Sujet : Re: Sunday Supper
De : dsi100 (at) *nospam* yahoo.com (dsi1)
Groupes : rec.food.cookingDate : 28. Oct 2024, 23:24:45
Autres entêtes
Organisation : Rocksolid Light
Message-ID : <12421d77b2221eb81ca3603d9e041e2d@www.novabbs.org>
References : 1 2 3
User-Agent : Rocksolid Light
On Mon, 28 Oct 2024 19:15:47 +0000, Citizen Winston Smith wrote:
https://heritagefoods.com/blogs/news/the-origin-of-the-porterhouse-steak
>
The Porterhouse Steak is the king of all steaks, but how long exactly
has it sat upon this throne? Like so many other widely recognized
dishes, the porterhouse steak has contested origins. Thomas F. De Voe’s
1867 book The Market Assistant details dishes sold at markets and
restaurants in New York, Boston, and Philadelphia in the 1800s. Back
then, restaurants and taverns were often called porter houses, as they
served a style of beer called porter. One busy day, at a porter house
operated by Martin Morrison, a starving maritime pilot ordered a steak,
but the establishment was 86’d.
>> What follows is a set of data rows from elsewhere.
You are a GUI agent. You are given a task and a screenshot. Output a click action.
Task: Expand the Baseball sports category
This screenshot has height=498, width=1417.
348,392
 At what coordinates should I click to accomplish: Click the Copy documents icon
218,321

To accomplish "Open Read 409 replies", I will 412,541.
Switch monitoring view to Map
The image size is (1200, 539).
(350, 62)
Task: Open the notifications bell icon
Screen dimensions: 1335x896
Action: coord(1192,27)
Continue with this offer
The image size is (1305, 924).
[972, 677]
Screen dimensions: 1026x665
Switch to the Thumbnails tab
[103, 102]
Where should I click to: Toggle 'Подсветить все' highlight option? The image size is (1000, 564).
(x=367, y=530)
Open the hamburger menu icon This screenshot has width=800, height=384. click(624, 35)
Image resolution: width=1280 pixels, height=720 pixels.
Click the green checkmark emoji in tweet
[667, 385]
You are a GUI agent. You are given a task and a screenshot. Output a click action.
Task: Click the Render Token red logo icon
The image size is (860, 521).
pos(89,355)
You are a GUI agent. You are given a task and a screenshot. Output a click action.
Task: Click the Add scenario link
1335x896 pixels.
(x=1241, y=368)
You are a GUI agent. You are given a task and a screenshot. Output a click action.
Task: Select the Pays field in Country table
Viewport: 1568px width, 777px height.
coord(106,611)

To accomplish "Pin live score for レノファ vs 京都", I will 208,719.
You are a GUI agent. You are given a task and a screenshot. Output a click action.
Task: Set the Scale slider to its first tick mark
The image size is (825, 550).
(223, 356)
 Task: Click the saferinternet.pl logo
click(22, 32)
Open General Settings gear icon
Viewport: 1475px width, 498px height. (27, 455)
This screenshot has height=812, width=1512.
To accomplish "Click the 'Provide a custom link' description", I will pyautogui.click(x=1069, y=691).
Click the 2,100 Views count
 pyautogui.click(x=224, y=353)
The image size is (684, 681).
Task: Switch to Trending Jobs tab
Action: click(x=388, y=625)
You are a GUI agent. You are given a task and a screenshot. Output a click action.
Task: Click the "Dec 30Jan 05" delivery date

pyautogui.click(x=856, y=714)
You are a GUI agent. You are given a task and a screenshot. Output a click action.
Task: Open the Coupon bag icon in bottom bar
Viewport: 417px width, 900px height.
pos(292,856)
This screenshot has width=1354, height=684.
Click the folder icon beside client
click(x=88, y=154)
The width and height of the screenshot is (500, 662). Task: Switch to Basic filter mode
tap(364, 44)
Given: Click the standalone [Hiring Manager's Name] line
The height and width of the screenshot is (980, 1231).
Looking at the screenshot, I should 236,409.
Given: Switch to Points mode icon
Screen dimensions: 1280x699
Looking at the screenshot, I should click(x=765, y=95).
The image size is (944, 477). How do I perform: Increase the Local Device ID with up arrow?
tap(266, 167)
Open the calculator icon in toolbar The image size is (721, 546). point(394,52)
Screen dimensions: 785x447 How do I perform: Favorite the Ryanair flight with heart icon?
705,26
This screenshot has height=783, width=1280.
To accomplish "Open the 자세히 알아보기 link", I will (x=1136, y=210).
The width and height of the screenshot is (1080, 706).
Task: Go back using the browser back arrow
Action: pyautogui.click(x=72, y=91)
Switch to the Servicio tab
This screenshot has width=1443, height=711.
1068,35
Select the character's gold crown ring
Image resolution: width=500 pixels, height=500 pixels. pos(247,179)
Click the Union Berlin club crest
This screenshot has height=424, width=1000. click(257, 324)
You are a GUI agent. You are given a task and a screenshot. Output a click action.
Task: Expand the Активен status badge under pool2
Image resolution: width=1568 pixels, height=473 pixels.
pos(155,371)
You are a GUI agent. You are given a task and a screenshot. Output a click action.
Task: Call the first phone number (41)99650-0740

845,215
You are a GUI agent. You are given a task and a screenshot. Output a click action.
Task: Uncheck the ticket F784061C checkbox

Being the generous and hospitable
proprietor he was, Morrison went back to his kitchen and cut a steak off
a short loin that he had planned on roasting whole. The pilot was so
satisfied with his steak he ordered another and said “Look ye here,
messmate, after this I want my steaks off the roasting-piece! - do ye
hear that? - so mind your weather-eye, old boy!” Morrison continued to
serve these steaks and continued to receive high praise. Rather than cut
each steak to order himself, Morrison began ordering strip loins cut
into steaks from his butcher, who referred to them as “cut steaks for
the porter-house,” which eventually became porterhouse steaks.
A steak cut from a loin wouldn't be called a porterhouse steak these
days. Back in the old days, you would be able to have something like a
strip steak or a filet but probably not a porterhouse. You'd really need
a piece of machinery capable of cutting through a bone cleanly.